Nowy sojusz "wygląda logicznie"?

Serhij Sołodki z centrum "Nowa Europa" ocenia, że sojusz "wygląda logicznie": Kijów otrzymuje od Londynu jedno z największych wsparć w sektorze wojskowym i bezpieczeństwa, a Polska jest zainteresowana, by Ukraina wzmacniała swój potencjał obronny.

Według eksperta Ołeksandra Krajewa taki sojusz jest częścią brytyjskiej strategii przywrócenia wpływu na świecie i w regionie po brexicie. Londyn, Warszawa i Kijów dodatkowo aktywnie przeciwdziałają rosyjskiemu zagrożeniu - dodaje. Krajew zaznacza, że wszystkie te trzy stolice mają też pewne "pretensje" do UE.

Eksperci nie wykluczają dołączania do nowego formatu innych krajów wschodniej flanki. "Mapa nowego sojuszu, która przedstawia logistykę dostarczania brytyjskiej broni na Ukrainę, jest pierwszym i najbardziej oczywistym skutkiem jego funkcjonowania" - podkreśla BBC.

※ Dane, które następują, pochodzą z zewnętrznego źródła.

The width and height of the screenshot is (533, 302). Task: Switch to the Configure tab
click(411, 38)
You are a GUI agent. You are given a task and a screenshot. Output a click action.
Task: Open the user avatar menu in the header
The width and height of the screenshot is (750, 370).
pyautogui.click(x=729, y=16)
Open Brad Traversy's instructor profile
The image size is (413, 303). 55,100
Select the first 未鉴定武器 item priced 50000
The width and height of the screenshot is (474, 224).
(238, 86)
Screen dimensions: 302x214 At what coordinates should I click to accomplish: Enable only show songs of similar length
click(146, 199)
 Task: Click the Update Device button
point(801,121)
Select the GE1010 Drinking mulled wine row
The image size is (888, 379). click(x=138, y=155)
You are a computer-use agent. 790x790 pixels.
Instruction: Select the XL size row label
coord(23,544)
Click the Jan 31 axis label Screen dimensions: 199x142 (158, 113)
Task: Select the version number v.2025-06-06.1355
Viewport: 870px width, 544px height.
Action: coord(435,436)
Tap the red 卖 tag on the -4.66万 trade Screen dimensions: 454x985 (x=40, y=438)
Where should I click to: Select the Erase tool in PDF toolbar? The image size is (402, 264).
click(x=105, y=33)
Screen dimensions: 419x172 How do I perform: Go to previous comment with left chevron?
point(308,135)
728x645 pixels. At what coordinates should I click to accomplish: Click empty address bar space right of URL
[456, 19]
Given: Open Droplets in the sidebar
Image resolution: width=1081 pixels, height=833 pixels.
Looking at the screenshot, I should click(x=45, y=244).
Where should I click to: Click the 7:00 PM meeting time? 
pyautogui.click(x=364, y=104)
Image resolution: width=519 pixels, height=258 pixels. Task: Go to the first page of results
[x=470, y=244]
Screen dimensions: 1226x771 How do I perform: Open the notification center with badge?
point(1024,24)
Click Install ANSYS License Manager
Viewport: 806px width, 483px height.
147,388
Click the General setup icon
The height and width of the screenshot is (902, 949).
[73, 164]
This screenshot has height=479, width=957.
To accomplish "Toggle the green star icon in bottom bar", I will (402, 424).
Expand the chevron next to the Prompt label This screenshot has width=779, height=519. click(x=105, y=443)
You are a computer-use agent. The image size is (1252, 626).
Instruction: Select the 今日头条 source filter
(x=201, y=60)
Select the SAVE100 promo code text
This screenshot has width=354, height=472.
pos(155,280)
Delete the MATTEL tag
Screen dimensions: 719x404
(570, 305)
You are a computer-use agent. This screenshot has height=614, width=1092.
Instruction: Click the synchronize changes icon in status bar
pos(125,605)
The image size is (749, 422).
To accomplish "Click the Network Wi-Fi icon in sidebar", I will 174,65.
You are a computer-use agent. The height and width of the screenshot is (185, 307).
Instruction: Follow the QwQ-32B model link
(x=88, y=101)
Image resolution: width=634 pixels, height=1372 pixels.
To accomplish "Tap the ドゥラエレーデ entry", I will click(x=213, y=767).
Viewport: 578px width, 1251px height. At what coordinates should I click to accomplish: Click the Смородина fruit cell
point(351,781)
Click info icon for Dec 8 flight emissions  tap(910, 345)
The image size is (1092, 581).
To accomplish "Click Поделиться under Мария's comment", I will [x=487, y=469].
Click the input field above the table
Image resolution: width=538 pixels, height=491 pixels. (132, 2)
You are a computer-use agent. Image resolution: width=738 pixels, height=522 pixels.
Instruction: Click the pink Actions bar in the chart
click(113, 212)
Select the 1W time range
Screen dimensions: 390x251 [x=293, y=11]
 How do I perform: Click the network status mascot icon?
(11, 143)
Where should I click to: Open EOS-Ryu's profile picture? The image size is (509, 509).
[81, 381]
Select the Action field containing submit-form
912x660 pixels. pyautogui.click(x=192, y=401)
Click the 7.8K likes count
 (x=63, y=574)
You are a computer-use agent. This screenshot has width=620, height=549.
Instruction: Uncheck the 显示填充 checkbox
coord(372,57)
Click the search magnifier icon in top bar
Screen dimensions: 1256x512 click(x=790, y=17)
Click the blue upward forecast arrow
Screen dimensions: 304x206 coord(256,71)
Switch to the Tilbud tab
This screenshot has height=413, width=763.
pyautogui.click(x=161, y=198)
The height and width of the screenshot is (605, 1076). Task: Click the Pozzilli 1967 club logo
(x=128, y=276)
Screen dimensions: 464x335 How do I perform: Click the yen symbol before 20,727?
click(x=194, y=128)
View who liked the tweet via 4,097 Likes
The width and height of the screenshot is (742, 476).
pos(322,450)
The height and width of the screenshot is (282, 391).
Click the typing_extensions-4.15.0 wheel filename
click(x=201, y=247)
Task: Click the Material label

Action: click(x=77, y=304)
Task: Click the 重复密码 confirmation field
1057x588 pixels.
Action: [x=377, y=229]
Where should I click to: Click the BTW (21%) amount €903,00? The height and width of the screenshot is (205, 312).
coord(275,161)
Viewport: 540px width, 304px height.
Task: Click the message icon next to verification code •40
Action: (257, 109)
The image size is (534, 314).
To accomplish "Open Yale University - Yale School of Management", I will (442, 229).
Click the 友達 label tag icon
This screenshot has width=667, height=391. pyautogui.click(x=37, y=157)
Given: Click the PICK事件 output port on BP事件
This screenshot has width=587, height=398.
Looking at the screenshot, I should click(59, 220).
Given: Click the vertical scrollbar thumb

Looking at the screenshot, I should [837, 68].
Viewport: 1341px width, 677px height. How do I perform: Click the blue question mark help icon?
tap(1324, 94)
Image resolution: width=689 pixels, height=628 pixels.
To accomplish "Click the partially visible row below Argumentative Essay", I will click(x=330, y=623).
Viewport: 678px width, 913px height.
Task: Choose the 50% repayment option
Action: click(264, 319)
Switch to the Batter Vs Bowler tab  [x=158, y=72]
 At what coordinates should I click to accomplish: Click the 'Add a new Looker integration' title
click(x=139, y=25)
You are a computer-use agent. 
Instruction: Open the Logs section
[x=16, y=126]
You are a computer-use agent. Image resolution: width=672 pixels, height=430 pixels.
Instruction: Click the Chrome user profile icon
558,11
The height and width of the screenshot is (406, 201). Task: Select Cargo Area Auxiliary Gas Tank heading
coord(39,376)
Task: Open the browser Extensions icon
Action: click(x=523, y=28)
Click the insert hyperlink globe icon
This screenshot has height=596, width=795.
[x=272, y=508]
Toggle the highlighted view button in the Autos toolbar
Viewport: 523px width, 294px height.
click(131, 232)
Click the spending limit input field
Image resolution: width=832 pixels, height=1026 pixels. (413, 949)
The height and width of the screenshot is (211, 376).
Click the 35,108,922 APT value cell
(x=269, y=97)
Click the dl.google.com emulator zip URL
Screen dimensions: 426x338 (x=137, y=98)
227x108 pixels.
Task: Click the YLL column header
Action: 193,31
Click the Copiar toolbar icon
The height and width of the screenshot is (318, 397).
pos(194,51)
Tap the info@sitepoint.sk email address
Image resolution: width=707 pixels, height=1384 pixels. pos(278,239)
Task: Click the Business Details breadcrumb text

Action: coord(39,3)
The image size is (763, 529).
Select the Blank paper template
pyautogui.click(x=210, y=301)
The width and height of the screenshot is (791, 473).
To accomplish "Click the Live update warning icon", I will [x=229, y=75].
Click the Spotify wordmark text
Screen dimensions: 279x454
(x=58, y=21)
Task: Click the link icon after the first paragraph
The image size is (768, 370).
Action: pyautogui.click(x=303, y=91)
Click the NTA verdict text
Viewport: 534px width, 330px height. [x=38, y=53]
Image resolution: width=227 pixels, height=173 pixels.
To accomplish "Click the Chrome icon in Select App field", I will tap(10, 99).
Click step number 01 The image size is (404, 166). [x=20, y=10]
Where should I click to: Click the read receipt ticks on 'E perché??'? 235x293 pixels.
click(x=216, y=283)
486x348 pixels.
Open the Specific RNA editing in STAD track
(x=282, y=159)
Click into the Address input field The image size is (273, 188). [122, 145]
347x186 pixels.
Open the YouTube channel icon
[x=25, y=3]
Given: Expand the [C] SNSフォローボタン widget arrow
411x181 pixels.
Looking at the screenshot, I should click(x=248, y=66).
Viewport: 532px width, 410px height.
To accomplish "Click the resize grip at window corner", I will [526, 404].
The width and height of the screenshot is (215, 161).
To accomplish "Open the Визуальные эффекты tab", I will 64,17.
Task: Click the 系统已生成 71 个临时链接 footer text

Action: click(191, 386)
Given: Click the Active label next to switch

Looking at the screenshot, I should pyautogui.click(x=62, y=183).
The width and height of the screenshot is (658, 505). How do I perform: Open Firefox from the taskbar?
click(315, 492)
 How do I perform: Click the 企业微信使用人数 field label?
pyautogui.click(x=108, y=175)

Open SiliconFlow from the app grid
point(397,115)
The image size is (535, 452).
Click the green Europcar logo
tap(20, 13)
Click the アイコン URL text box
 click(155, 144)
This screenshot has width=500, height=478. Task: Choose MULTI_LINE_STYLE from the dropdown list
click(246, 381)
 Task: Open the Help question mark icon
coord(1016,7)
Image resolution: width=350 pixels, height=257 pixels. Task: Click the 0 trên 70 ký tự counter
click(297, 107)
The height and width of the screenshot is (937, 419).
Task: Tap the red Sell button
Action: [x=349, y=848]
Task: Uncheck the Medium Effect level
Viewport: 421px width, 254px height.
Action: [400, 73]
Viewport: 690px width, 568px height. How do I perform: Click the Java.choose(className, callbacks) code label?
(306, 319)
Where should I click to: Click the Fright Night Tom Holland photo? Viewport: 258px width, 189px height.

Na tle zagrożenia rosyjską agresją Londyn dostarczył do Kijowa wyrzutnie przeciwpancernych pocisków kierowanych NLAW. Według mediów brytyjskich loty z uzbrojeniem odbyły się okrężną drogą - przez Morze Północne oraz nad Danią i Polską, gdyż Niemcy nie wyrażają zgody, by broń była transportowana przez ich przestrzeń powietrzną.